The author moves seamlessly back and forth from the spiritual to the practical. With respect to the desires of the living to see a dramatic turnaround when death comes, his experience has shown him there are none or, as he puts it, “most people die the way they live” (55). Leder’s training as a devout rabbi has engrained in him the belief that only God can take away a life. But whereas he sees love in extending a life, he sees cruelty in putting off death. When the time comes for our eulogies, we shouldn’t whitewash a deceased person’s life in our words of praise. A certain degree of truth makes these encomiums more believable and helps those hearing them feel more at ease recognizing the person they are honoring.
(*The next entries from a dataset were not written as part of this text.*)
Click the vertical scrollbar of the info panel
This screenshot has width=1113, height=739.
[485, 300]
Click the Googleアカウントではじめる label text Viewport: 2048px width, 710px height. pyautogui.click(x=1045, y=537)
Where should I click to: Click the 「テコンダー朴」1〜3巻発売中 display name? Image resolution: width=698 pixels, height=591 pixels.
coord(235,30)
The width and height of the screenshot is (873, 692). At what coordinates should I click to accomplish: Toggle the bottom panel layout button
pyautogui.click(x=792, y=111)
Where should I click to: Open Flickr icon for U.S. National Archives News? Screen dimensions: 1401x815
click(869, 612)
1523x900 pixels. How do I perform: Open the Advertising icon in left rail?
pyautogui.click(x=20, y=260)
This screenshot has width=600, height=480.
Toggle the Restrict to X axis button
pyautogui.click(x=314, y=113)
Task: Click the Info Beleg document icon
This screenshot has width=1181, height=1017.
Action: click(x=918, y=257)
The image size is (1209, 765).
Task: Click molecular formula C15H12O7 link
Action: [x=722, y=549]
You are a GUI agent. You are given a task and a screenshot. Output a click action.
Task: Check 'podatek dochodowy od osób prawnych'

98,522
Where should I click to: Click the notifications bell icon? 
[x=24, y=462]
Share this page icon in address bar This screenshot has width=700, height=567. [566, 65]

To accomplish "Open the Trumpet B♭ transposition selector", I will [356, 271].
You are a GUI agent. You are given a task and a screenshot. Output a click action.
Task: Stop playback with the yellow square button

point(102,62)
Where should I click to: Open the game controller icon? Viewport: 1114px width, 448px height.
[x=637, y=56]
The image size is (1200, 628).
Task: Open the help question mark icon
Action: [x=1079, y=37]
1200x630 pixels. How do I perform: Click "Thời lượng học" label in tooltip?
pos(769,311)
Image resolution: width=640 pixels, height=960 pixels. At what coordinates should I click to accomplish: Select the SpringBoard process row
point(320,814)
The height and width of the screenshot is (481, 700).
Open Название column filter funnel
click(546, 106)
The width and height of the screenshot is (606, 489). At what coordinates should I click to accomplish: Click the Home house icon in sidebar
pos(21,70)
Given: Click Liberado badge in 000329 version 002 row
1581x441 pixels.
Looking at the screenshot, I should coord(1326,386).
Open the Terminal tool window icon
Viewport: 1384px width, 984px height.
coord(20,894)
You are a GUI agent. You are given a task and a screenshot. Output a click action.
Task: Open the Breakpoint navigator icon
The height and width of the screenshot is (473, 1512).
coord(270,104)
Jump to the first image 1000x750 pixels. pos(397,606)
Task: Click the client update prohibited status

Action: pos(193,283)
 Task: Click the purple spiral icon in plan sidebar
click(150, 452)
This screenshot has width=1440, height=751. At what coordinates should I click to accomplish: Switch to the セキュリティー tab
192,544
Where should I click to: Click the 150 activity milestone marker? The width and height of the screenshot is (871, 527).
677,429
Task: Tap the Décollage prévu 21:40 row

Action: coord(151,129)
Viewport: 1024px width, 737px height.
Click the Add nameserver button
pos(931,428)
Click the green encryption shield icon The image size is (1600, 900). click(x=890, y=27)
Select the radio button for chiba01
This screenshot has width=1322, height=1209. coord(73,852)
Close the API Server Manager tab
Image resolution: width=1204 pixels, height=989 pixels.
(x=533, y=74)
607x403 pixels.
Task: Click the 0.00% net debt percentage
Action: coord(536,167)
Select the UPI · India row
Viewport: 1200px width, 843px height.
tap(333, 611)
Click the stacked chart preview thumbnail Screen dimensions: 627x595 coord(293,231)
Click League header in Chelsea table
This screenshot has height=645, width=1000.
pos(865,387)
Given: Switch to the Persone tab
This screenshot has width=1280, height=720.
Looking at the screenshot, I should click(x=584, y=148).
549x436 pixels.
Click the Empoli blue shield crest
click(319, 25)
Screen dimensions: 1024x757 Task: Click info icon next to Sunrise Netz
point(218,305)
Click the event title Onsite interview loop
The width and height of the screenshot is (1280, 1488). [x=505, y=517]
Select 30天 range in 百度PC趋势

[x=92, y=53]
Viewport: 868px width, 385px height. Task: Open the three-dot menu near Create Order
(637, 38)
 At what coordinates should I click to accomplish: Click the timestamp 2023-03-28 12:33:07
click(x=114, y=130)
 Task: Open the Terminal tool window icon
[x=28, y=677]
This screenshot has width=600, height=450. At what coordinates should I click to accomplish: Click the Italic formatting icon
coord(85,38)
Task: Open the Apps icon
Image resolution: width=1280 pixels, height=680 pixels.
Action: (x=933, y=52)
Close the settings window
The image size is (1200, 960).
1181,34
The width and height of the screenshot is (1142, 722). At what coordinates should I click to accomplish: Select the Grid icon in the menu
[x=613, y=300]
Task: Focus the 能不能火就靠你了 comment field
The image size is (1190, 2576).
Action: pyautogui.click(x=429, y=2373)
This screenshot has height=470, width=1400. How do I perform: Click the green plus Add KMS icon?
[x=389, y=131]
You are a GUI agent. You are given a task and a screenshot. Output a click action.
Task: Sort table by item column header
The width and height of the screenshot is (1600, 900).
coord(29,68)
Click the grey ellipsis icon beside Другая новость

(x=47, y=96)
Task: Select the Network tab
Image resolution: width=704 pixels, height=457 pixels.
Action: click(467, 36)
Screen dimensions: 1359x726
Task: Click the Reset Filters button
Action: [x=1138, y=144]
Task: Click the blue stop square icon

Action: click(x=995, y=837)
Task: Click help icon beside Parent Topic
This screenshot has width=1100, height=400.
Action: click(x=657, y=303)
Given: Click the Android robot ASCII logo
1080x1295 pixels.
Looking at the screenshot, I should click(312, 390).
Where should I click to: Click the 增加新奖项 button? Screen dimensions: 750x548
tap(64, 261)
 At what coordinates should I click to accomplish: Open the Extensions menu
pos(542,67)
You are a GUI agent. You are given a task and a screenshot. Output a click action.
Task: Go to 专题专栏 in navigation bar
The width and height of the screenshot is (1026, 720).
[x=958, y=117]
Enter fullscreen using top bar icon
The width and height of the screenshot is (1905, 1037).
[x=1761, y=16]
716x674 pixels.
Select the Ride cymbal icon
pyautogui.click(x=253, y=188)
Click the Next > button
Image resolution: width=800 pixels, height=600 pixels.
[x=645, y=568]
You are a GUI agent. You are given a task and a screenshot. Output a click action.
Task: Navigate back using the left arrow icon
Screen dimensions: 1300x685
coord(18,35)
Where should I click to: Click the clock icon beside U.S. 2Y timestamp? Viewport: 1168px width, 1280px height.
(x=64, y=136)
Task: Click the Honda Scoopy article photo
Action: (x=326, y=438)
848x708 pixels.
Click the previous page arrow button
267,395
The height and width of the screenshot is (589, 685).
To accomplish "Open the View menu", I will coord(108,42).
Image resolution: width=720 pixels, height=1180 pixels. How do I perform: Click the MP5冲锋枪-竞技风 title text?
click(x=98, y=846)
As he concludes his book, Leder leaves us with this lesson: “What have I learned from so much death? Simply this: to live and love fully while I am alive. …I want to live a beautiful life so that beauty is what remains within them [his children] when I am gone” (174-76). Leder’s frank honesty and willingness to share his own personal experiences and those whom he has known as a rabbi or a friend (and sometimes both) make this work as powerful as it is and profoundly inform its pages. It loses its inspirational qualities only when he occasionally drifts from these to repetition or analysis of the published writings of others. He shares a great deal of his deep feelings for his own father and an “ethical will” he has written for his children. He shows us not only how to live, but how to die or, as he might go on to put it for those surviving the loss of a loved one, how death can make life beautiful (223).

 

Previous
Previous

Could a Day of National Grieving Be One Step Closer?

Next
Next

Poetry and Prose about Bereavement: Denise Riley’s “Say Something Back” and “Time Lived without Its Flow” (New York Review Books, 143 pp., $16.00 [paper])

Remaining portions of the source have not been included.